#### Text shown
···
Normative Test Vector

The value hash of tel-schema.tel — the schema-for-schemas defined in §20.5 of the TEL Specification — is:

BLAKE3-256: 626dd8958809da354a2f8bd9f7dac1cfda7f549ecbe047eb0d8c0a17c278d517
BASE-256:   bmῘƕẈȉῚ5JįẋÙỷῚӁϏῚſTΞϋàGӫḍẌЊЗӂxϕЗ

A conforming implementation that encodes the canonical tel-schema.tel (1651 BinTEL bytes; raw bytes recorded in demo/tel-schema.bintel.hex) and hashes the resulting document-root encoding MUST produce this value byte-for-byte. The same value appears in §20.5 of the TEL Specification; the two specifications are pinned to this single vector.

4. Integer Encoding

All counts and byte-lengths in BinTEL are non-negative integers encoded in a variable-length format. To encode an integer N:

  1. Set B = N & 0x7F (the seven least-significant bits of N).
  2. Set N = N >> 7.
  3. If N > 0, set bit 7 of B (i.e. B = B | 0x80) and write the byte B; then repeat from step 1.
  4. If N = 0, write B as the final byte (bit 7 is clear).

The result is one or more bytes. Every byte except the last has bit 7 set (a continuation byte). The last byte has bit 7 clear. The seven low-order bits of each byte, concatenated from least-significant (first byte) to most-significant (last byte), reconstruct the original integer.
···
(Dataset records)

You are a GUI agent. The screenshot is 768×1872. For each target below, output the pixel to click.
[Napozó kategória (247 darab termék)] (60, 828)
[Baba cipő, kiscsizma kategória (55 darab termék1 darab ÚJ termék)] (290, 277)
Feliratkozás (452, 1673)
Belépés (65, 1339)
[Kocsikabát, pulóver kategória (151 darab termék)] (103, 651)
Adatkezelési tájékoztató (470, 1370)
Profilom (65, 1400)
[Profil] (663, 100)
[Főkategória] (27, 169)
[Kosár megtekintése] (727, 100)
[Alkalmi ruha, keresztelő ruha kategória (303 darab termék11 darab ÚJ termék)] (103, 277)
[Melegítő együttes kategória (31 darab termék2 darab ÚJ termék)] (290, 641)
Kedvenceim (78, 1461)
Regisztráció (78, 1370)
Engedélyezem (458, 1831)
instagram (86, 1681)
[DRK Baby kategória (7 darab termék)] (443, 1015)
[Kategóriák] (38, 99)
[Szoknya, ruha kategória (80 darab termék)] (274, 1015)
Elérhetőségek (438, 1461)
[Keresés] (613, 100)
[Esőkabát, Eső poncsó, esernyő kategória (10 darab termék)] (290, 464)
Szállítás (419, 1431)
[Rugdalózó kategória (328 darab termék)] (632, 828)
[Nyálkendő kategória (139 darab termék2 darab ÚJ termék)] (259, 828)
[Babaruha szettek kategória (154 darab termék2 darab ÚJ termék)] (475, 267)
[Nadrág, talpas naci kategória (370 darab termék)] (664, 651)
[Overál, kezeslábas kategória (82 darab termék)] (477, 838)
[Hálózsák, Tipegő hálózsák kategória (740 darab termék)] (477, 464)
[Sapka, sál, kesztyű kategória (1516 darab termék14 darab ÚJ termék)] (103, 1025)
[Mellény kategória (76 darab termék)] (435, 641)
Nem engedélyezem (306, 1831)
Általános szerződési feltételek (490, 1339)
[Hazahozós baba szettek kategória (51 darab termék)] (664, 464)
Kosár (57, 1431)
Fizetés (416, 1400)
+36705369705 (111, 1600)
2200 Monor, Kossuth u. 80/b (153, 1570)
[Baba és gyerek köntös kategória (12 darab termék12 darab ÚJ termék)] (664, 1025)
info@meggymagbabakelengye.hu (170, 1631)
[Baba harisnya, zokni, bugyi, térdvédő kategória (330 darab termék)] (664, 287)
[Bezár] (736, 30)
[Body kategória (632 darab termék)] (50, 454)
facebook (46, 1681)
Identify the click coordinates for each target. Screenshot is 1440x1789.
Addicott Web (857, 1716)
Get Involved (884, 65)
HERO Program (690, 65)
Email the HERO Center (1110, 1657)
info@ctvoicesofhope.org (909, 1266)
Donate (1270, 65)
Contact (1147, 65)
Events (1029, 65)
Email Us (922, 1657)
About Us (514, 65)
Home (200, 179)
···
#### Work to do
1. In the BinTEL excerpt, how many BinTEL bytes does the canonical tel-schema.tel encode to?
2. Reproduce the BinTEL excerpt between "Normative Test Vector" and "this single vector.", inclusive.

#### Responses by task
1. 1651 bytes.

2.
Normative Test Vector

The value hash of tel-schema.tel — the schema-for-schemas defined in §20.5 of the TEL Specification — is:

BLAKE3-256: 626dd8958809da354a2f8bd9f7dac1cfda7f549ecbe047eb0d8c0a17c278d517
BASE-256:   bmῘƕẈȉῚ5JįẋÙỷῚӁϏῚſTΞϋàGӫḍẌЊЗӂxϕЗ

A conforming implementation that encodes the canonical tel-schema.tel (1651 BinTEL bytes; raw bytes recorded in demo/tel-schema.bintel.hex) and hashes the resulting document-root encoding MUST produce this value byte-for-byte. The same value appears in §20.5 of the TEL Specification; the two specifications are pinned to this single vector.